If the GRE is looming, you should know that it doesn't have to be a sweaty-palms, racing-heart, anxiety-provoking experience. Yes, test anxiety is definitely real, and it definitely causes your score to go down (compared to, for example, scores on practice tests you may have taken). However, there's a lot you can do to set yourself up for success on test day. And while some of it does have to do with things you can do during the test itself, the good news is that there are things you can do today that will help boost your score, whether your exam is tomorrow or next year!

With that in mind, here's what you can do…

Right now: If you have a week or more before the test, take a GRE diagnostic. Yes, even if you only have a week and you haven't lifted a finger to study before now! (I get it, life can get busy.) That's how important taking a diagnostic test is. That term, diagnostic, should give you some clue as to why. Taking a practice test will show you where your strong areas are, where your weak areas are, and what you should work on before test day. If nothing else, it will give you a sense of what your score would be if you took the exam today, and it will give you practice working with GRE-specific challenges, such as using an on-screen calculator.

ACTIONS TO TAKE:
[1] Answer these from the GRE advice text:
(a) What effect on your score does the text say test anxiety has?
(b) How much time before the test should you have for the text to recommend taking a GRE diagnostic right now?
(c) What GRE-specific challenge does the text name as an example?
[2] From the GRE advice text, extract the passage between "Right now: If you" and "an on-screen calculator.", inclusive.
[3] Decide whether each statement agrees with the GRE advice text, answering yes or no and quoting the words that settle it:
(a) Test anxiety is not real.
(b) A diagnostic is recommended only for people who have already started studying.
(c) A practice test shows where your weak areas are.

SUPPLIED DATA:
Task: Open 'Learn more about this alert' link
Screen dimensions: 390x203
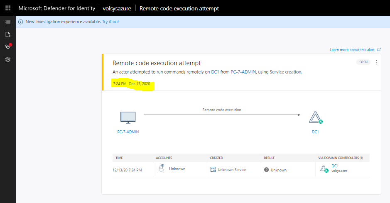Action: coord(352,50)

==

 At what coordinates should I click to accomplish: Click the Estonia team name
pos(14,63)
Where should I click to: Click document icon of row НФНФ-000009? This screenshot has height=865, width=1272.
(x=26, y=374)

ACTIVITY ANSWERS:
[1]
(a) It causes your score to go down.
(b) A week or more.
(c) Using an on-screen calculator.

[2]
Right now: If you have a week or more before the test, take a GRE diagnostic. Yes, even if you only have a week and you haven't lifted a finger to study before now! (I get it, life can get busy.) That's how important taking a diagnostic test is. That term, diagnostic, should give you some clue as to why. Taking a practice test will show you where your strong areas are, where your weak areas are, and what you should work on before test day. If nothing else, it will give you a sense of what your score would be if you took the exam today, and it will give you practice working with GRE-specific challenges, such as using an on-screen calculator.

[3]
(a) No: "Yes, test anxiety is definitely real"
(b) No: "Yes, even if you only have a week and you haven't lifted a finger to study before now!"
(c) Yes: "Taking a practice test will show you where your strong areas are, where your weak areas are, and what you should work on before test day."